[638] Transac. of the New Zealand Inst., vol. ii., 1869; Brit. and For. Med. Chir. Review, July 1871, p. 230.


§ 629. Ants.—The various species of ants possess at the tail special glands which secrete formic acid. Certain exotic species of ants are provided with a sting, but the common ant of this country has no special piercing apparatus. The insect bites, and then squirts the irritating secretion into the wound, causing local symptoms of swelling and inflammation.

§ 630. Wasps, &c.—Wasps, bees, and hornets all possess a poison-bag and sting. The fluid secreted is as clear as water, and of an acid reaction; it certainly contains formic acid, with some other poisonous constituent. An erysipelatous inflammation generally arises round the sting, and in those cases in which persons have been attacked by a swarm of bees, signs of general poisoning, such as vomiting, fainting, delirium, and stupor, have been noticed. Death has occasionally resulted.

§ 631. Cantharides.—Commercial cantharides is either the dried entire, or the dried and powdered blister-beetle, or Spanish fly (Cantharis vesicatoria). The most common appearance is that of a greyish-brown powder, containing shining green particles, from which cantharidin is readily extracted by exhausting with chloroform, driving off the chloroform by distillation or evaporation, and subsequently treating the extract with bisulphide of carbon, which dissolves the fatty matters only. Finally, the cantharidin may be recrystallised from chloroform, the yield being ·380 to ·570 per cent. Ferrer found in the wings and their cases, ·082 per cent.; in the head and antennæ, ·088; in the legs, ·091; in the thorax and abdomen, ·240; in the whole insect, ·278 per cent. Wolff found in the Lytta aspera, ·815 per cent.; Ferrer in Mylabris cichorei, ·1 per cent.; in M. punctum, ·193; and in M. pustulata, ·33 per cent. of cantharidin.

§ 632. Cantharidin (C10H12O4) has two crystalline forms—(1) Right-angled four-sided columns with four surfaces, each surface being beset with needles; and (2) flat tables.

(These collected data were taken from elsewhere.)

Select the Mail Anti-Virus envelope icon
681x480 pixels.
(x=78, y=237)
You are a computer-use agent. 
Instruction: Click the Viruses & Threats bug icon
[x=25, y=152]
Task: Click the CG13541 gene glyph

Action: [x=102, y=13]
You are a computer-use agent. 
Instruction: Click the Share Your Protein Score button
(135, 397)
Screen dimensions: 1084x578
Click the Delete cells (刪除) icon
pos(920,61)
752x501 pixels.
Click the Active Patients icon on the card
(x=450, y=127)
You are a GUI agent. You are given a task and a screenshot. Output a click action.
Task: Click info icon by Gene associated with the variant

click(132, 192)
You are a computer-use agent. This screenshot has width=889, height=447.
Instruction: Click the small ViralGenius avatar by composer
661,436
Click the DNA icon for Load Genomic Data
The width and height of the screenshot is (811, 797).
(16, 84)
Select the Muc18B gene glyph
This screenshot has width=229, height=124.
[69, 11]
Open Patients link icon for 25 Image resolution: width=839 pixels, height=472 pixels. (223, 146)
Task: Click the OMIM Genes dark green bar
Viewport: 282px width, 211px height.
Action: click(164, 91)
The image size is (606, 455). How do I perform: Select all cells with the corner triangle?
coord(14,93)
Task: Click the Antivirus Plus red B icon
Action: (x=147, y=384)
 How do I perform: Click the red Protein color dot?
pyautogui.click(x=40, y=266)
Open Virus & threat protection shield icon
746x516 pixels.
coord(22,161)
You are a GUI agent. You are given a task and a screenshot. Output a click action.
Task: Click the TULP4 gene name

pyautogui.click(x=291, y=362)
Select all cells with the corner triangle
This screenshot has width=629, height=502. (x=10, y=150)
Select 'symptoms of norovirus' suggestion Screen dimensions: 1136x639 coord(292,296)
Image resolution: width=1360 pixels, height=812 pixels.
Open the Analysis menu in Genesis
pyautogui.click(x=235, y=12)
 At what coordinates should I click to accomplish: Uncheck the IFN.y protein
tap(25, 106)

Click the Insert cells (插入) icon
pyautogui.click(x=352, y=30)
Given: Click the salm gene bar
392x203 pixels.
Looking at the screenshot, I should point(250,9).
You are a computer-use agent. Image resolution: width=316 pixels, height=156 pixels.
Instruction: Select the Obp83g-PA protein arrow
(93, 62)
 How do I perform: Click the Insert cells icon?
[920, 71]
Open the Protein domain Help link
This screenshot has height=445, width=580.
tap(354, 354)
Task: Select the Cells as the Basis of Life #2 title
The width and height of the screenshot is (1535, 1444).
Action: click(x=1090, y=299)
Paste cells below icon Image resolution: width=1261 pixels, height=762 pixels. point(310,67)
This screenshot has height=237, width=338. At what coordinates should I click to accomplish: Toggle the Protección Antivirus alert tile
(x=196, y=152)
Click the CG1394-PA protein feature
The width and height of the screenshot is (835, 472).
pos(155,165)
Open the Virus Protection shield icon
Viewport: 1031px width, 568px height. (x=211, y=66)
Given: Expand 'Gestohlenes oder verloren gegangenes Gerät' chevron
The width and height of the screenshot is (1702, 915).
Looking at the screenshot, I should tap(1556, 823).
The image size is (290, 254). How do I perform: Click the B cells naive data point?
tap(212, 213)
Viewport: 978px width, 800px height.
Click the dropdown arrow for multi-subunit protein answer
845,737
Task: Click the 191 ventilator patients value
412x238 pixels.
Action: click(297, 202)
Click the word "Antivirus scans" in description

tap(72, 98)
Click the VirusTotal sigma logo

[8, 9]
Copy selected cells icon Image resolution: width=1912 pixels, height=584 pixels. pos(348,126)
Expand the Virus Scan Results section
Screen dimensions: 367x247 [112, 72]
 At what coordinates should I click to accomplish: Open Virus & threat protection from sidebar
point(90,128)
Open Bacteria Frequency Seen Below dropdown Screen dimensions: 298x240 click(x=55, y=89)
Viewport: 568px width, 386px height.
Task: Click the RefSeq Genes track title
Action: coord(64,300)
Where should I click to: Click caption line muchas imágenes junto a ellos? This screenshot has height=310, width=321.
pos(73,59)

It is the anhydride of a ketone acid (cantharidic acid), C8H13O2-CO-COOH. It is soluble in alkaline liquids, and can be recovered from them by acidifying and shaking up with ether, chloroform, or benzene; it is almost completely insoluble in water. 100 parts of alcohol (99 per cent.) dissolve at 18° 0·125 part; 100 of bisulphide of carbon, at the same temperature, 0·06 part; ether, ·11 part; chloroform, 1·2 part; and benzene, ·2 part. Cantharidin can be completely sublimed, if placed in the subliming cell (described at [p. 258]), floating on mercury; a scanty sublimate of crystals may be obtained at so low a temperature as 82·5°; at 85°, and above, the sublimation is rapid. If the cantharidin is suddenly heated, it melts; but this is not the case if the temperature is raised gradually. The tube melting-point is as high as 218°. Potassic chromate with sulphuric acid decomposes cantharidin with the production of the green oxide of chromium. An alkaline solution of permanganate, iodic acid, and sodium amalgam, are all without influence on an alcoholic solution of cantharidin. With bases, cantharidin forms crystallisable salts, and, speaking generally, if the base is soluble in water, the “cantharidate” is also soluble; the lime and magnesic salts dissolve readily. From the soda or potash salt, mineral acid will precipitate crystals of cantharidin; on heating with pentasulphide of phosphorus, o-xylol is produced.

§ 633. Pharmaceutical Preparations of Cantharides.—The P.B. preparations of cantharides are—Acetum cantharides, or vinegar of cantharides, containing about ·04 per cent. of cantharidin.

Tincture of cantharides, containing about ·005 per cent. of cantharidin.

A solution of cantharides for blistering purposes, Liquor epispasticus, a strong solution of the active principle in ether and acetic acid, containing about ·16 per cent. of cantharidin.